We are still seeing Google play to different rules at times as well, where some snippets have a longer pixel cut off point, particularly for descriptions! The SERP snippet emulator is therefore not always exact, but a good rule of thumb.
We have also included some other smaller updates and bug fixes in version 6.0 of the Screaming Frog SEO Spider, which include the following –
- A new ‘Text Ratio’ column has been introduced in the internal tab which calculates the text to HTML ratio.
- Google updated their Search Analytics API, so the SEO Spider can now retrieve more than 5k rows of data from Search Console.
- There’s a new ‘search query filter’ for Search Console, which allows users to include or exclude keywords (under ‘Configuration > API Access > Google Search Console > Dimension tab’). This should be useful for excluding brand queries for example.
- There’s a new configuration to extract images from the IMG srcset attribute under ‘Configuration > Advanced’.
- The new Googlebot smartphone user-agent has been included.

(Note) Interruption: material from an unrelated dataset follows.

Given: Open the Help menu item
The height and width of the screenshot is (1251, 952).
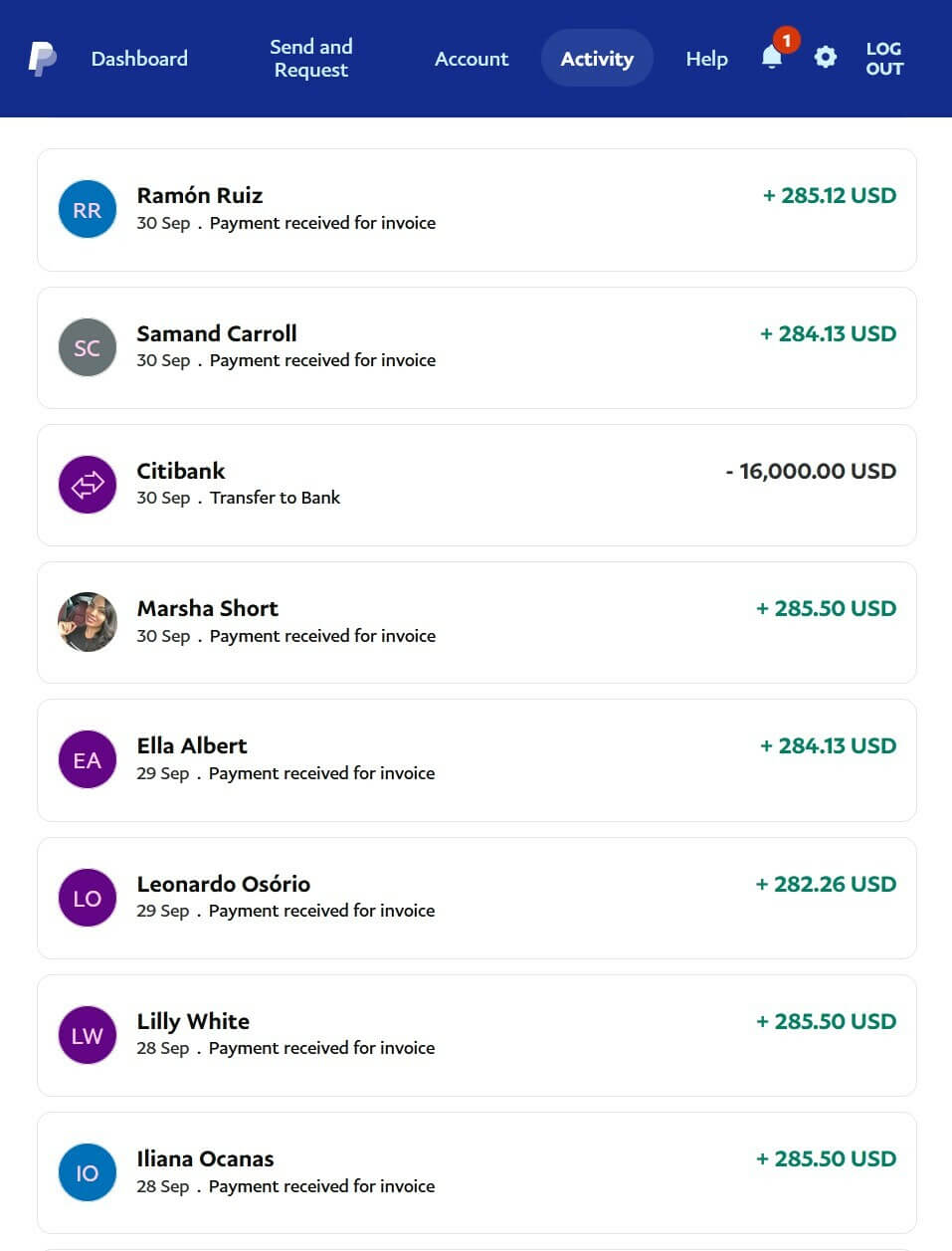Looking at the screenshot, I should 706,59.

- Updated our support for relative base tags.
- Removed the blank line at the start of Excel exports.
- Fixed a bug with word count which could make it less accurate.
- Fixed a bug with GSC CTR numbers.
I think that’s just about everything! As always, please do let us know if you have any problems or spot any bugs at all.
Thanks to everyone for all the support and continued feedback. Apologies for any features we couldn’t include in this update, we are already working on the next set of updates and there’s plenty more to come!
Now go and download version 6.0 of the SEO Spider!
Small Update – Version 6.1 Released 3rd August 2016
We have just released a small update to version 6.1 of the SEO Spider. This release includes –
- Java 8 update 66 is now required on all platforms, as this update fixes several bugs in Java.
- Reduced certificate verification to be more tolerant when crawling HTTPS sites.
- Fixed a crash when using the date range configuration for Google Analytics integration.
- Fixed an issue with the lower window pane obscuring the main data window for some users.
- Fixed a crash in custom extraction.
- Fixed crash when starting a crawl without a selection in the overview window.
- Fixed an issue with being too strict on parsing title tags. Google seem to use them regardless of valid HTML head elements.
- Fixed a crash for Windows XP/Vista/Server 2003/Linux 32 bit users, which are not supported for rendering mode.
Update – Version 6.2 Released 16th August 2016
We have just released a small update to version 6.2 of the SEO Spider. This release includes –
- Fix for several crashes.
- Fix for the broken unavailable_after in the directives filter.
- Fix double clicking .seospider files on OS X that didn’t load the crawl file.
- Multiple extractions instances are now grouped together.
- Export now respects column order and visibility preferences.